LCS Leadership Invited to Speak at State Events

Mr. Copeland standing in front of LCS signLynchburg City Schools is receiving recognition across the state for our twenty-first century initiatives to help students achieve academic success.

Assistant Superintendent of Operations and Administration Ben Copeland will be speaking on two topics related to Lynchburg City Schools’ achievements: the new Heritage High School project and school division’s partnerships with criminal justice leaders.

On November 16, 2017, Mr. Copeland will join Prince William County Schools and Moseley Architects to discuss “Challenges and Strategies of Same-Site Replacement Projects.” The new Heritage High School was successfully built on site while students still attended the old school.

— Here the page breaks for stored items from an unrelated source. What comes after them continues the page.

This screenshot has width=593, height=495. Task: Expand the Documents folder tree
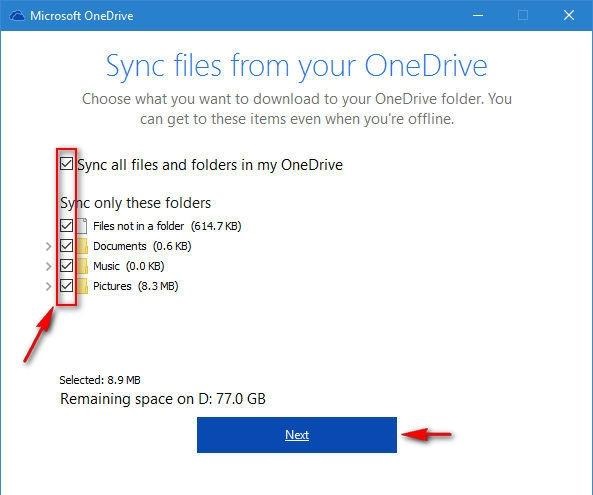(x=48, y=247)
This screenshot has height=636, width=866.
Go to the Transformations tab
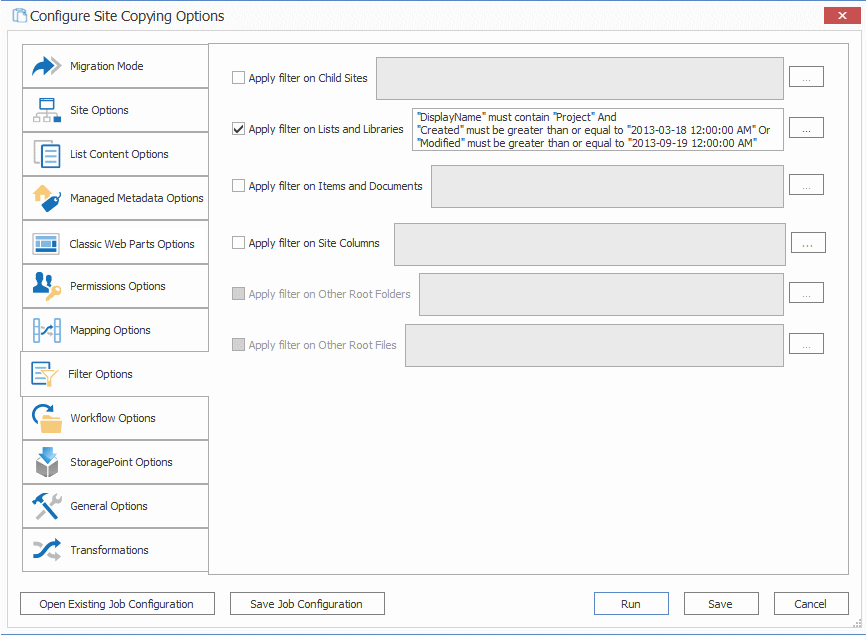(x=109, y=551)

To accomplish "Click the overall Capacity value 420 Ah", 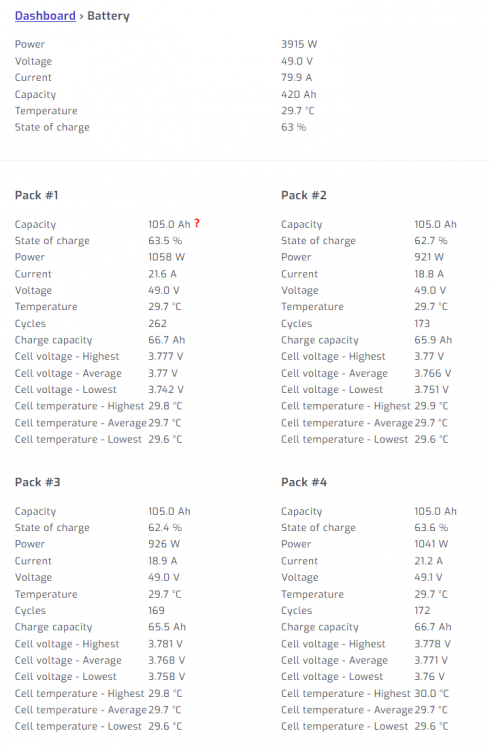I will point(299,95).
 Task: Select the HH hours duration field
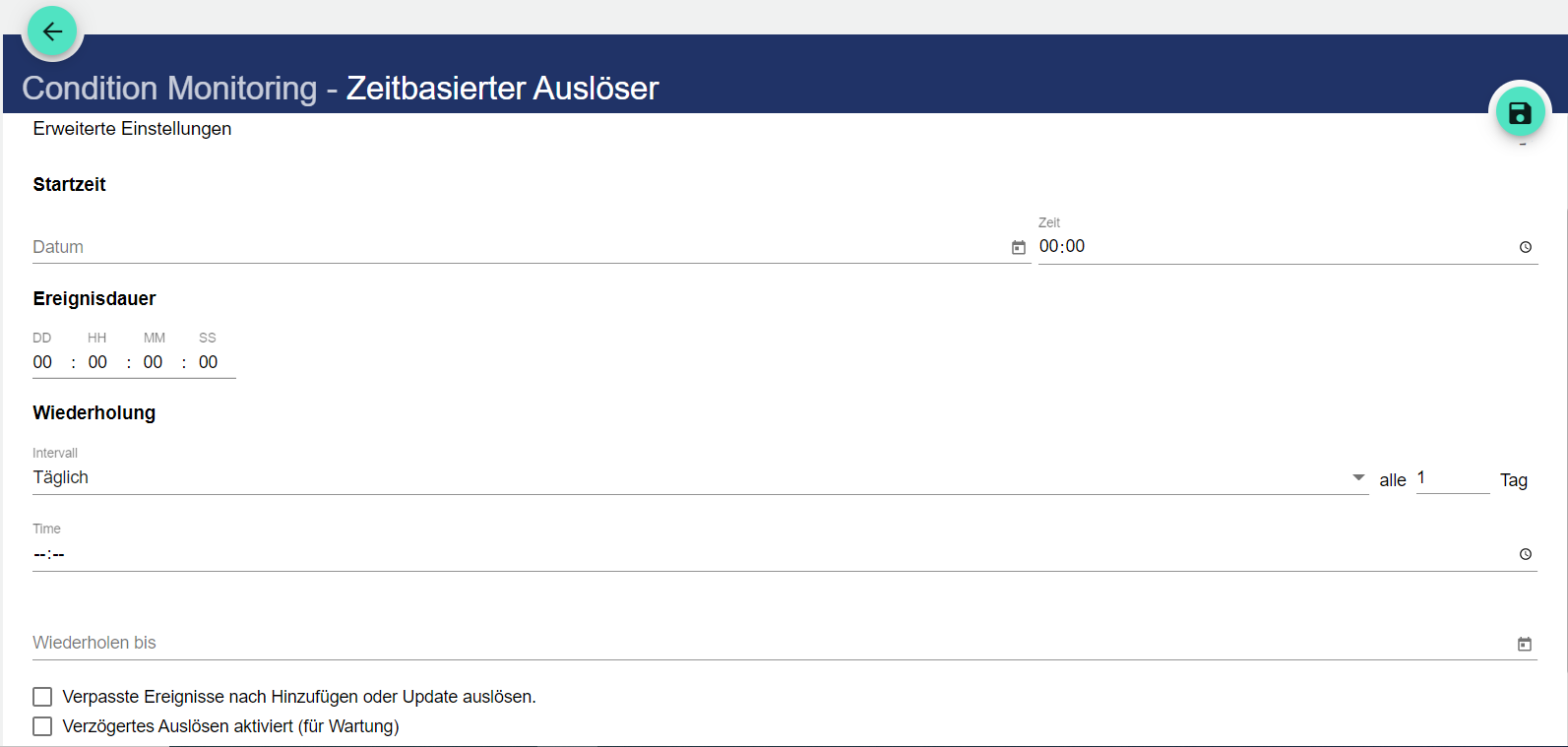point(97,362)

Mr. Copeland and his colleagues will provide their insights on how they did this successfully so as to give guidance to other school divisions considering similar projects. As our region becomes more developed, the opportunity for green field development for new school facilities is becoming rare. Many aging and existing schools are located within developed residential areas and have become centers of the communities in which these schools are located. Relocating these schools can be prohibitive due to a variety of factors including political, community, and financial. School divisions are routinely being faced with difficult political, financial, and functional decisions regarding the rehabilitation of aging schools and same-site replacement is becoming an increasingly viable, long-term solution.

On November 27, 2017, Mr. Copeland and Gary Fink from the Lynchburg Police Department, will be speaking at the 2017 Strengthening Connections Climate Forum. They will engage their audience with efforts that the LPD and LCS have made in developing partnerships between schools and police. They will focus on partnerships, communication, and leadership as interconnected elements to community success. Partnerships between law enforcement and schools are more important today than any time in the past. The national focus on the ‘school to prison pipeline’ and negative perceptions related to student behavior and school discipline, has a direct effect on school climate, student engagement and school safety. For Lynchburg it has been a 5 year journey to reach a level of impact and effectiveness that we feel is worth sharing. The presentation is a lessons learned approach that will highlight both good and bad examples of partnership, communication and leadership while celebrating the positive effects on the city schools and police department.